The Drayton programmer connections are.....

drayton-jpg.210519


.....so, all of the existing wires are transferred from the Drayton to the terminals at the Heat link that have exactly the same function as shown below.

heatlink-jpg.210520


So in your case:

1. CONNECT THE HEAT LINK

Wires in Drayton N, L, E.....> Nest N, L, E

Brown Wire in Drayton 3 (HW on)....> Nest 6 (HW Call for heat)

Black Wire in Drayton 4 (CH on)....> Nest 3 (CH Call for heat)

Then both Nest 'Common' terminals 2 & 5 should be linked to Nest L terminal

2. CONNECT THE NEST THERMOSTAT
If you wish to power the Nest thermostat from the Heat link then T1 and T2 at the Heat link are connected to T1 & T2 at the Nest thermostat, or alternatively use a separate plug in power supply for the thermostat.

3. DECOMMISSION THE ORIGINAL THERMOSTAT
The old thermostat should be decommissioned to stop it interfering with the Nest. The easiest way for DIY, if you don't mind leaving the old stat in place, is to move the black wire from terminal 3 of the thermostat and put it in the L terminal with the brown wire. This way there's no need to touch any of the wiring at the wiring centre.

If you do want to remove the old thermostat, it involves tracing the thermostat cable back to its origin at the wiring centre. [In your case it looks fairly easy as the wires are labelled] When the origin is found, note where the brown and black wires are connected.
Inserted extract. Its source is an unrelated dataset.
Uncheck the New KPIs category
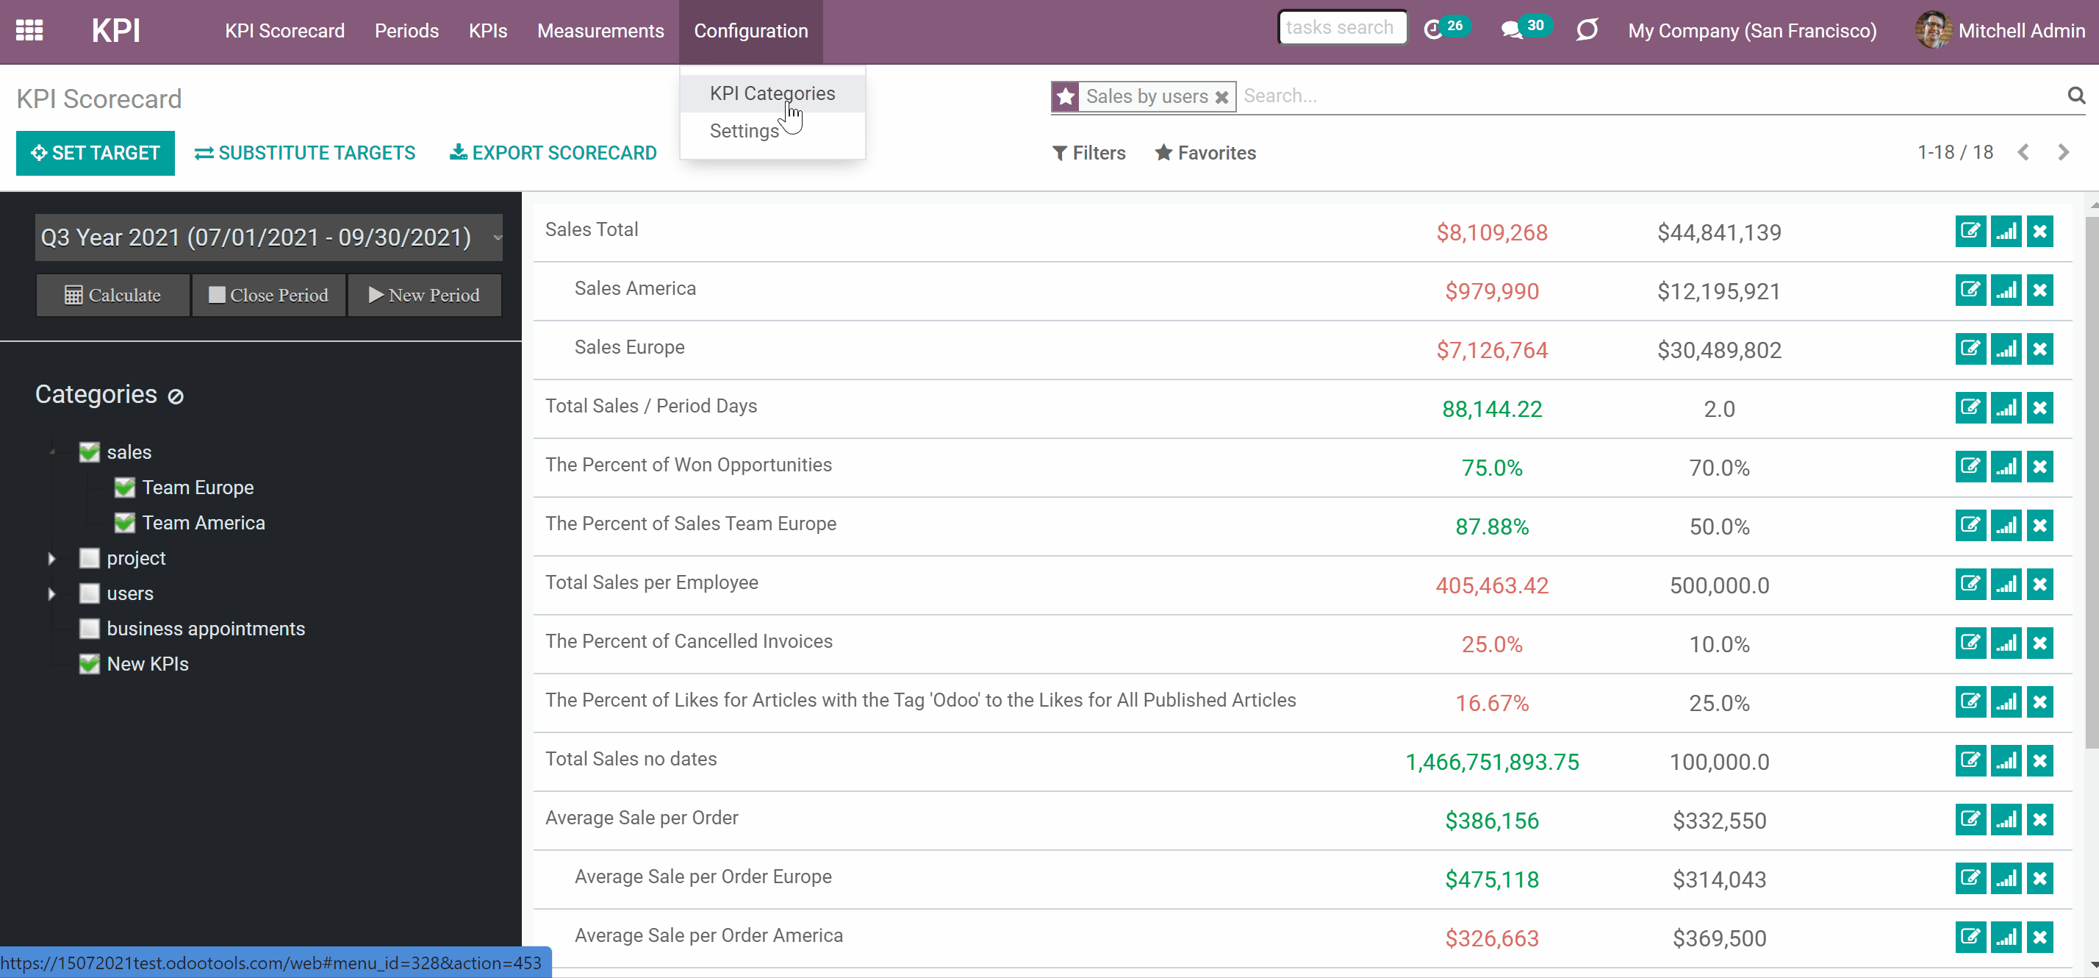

The cable can now be disconnected and removed completely a wire inserted between the two terminals where the brown and black wires have been removed from completes the circuit.
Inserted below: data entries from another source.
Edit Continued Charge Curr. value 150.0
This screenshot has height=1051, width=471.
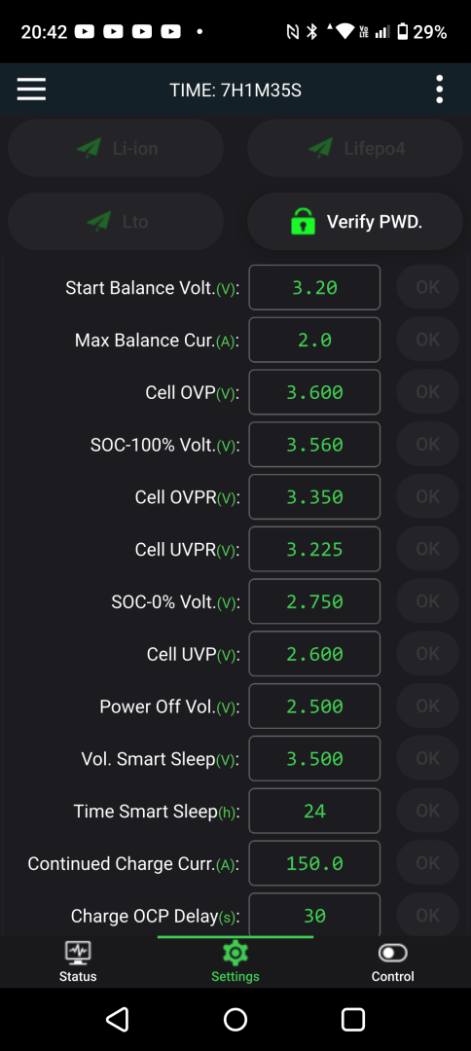pos(315,862)
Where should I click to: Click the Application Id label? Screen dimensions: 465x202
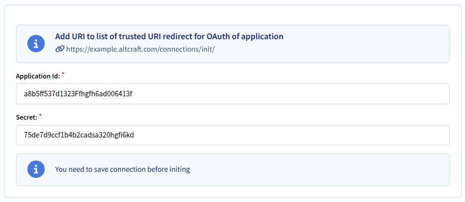(x=38, y=76)
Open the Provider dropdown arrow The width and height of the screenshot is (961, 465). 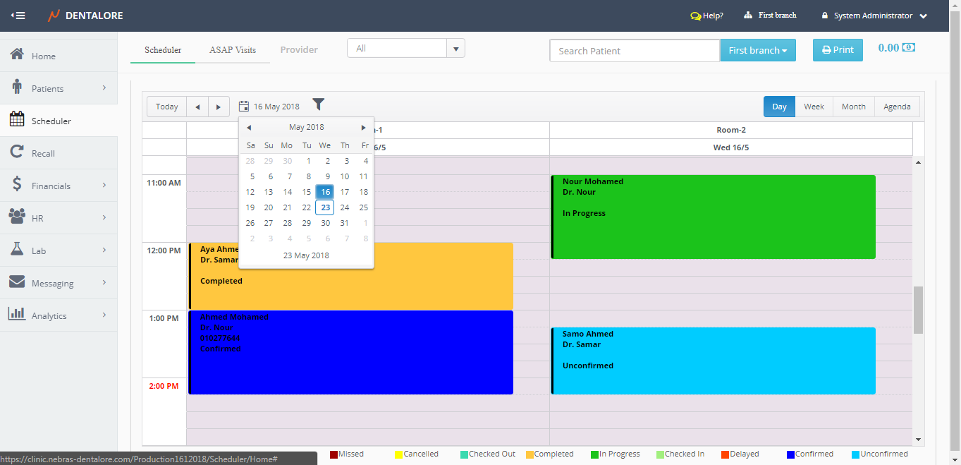tap(455, 49)
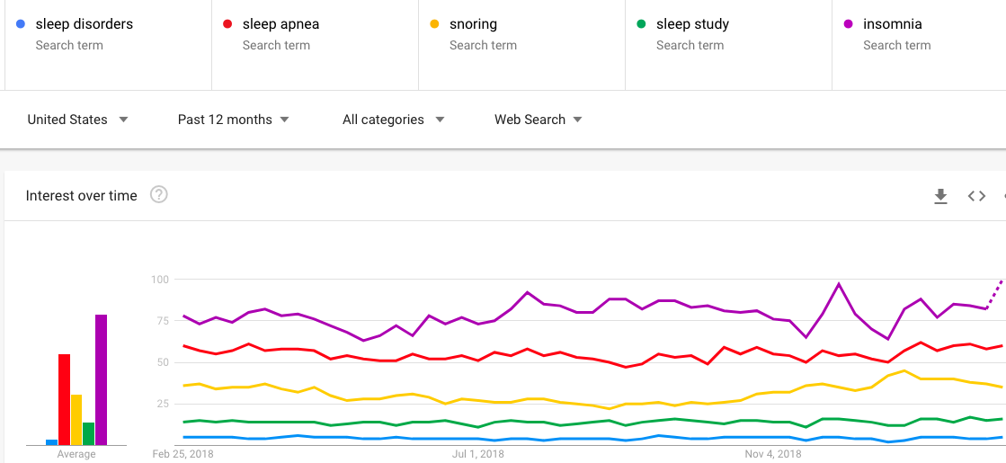Click the purple insomnia average bar
The height and width of the screenshot is (463, 1006).
click(x=102, y=379)
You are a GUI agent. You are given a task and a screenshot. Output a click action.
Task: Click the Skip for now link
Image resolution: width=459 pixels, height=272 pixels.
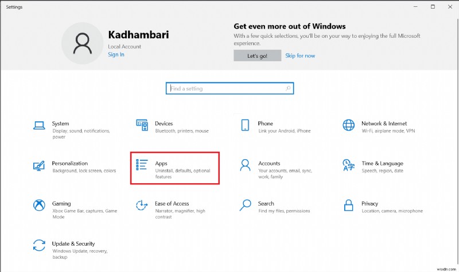click(x=300, y=56)
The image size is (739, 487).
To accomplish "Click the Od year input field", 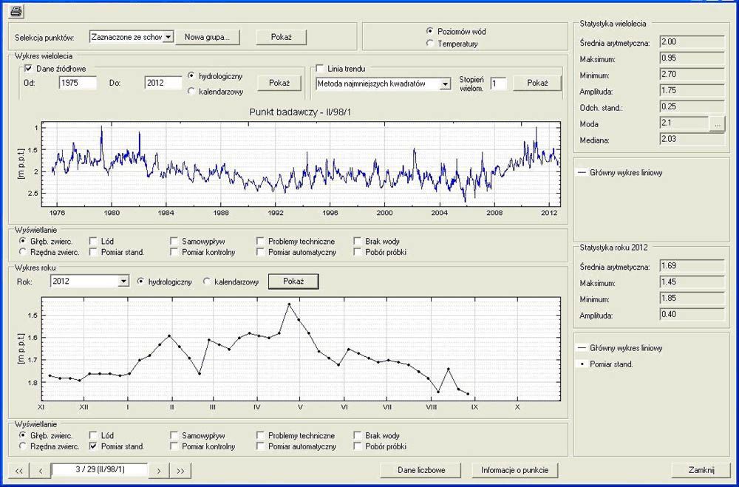I will tap(78, 83).
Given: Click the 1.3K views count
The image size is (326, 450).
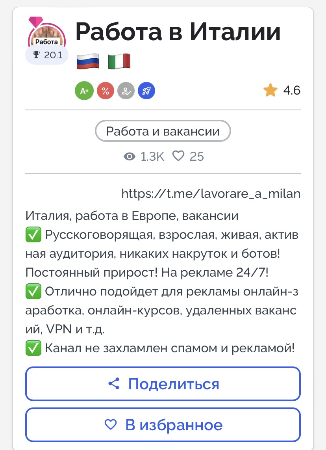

Whether the old thermostat cable, once disconnected, can be used to connect the Nest thermostat to the Heat link T1 & T2 will depend on how the original installer wired it in. It's unusual for it to be located close to where the Heat link is.

The black cable going to the motorised valve is not secured properly it should be fixed under one of the cable clamps at the bottom of the wiring centre, something like this:

View attachment 250444

As it stands only the thin copper connections are holding yours in place, it could easily get snagged, pulled out of the terminals and expose live wires.
Great post.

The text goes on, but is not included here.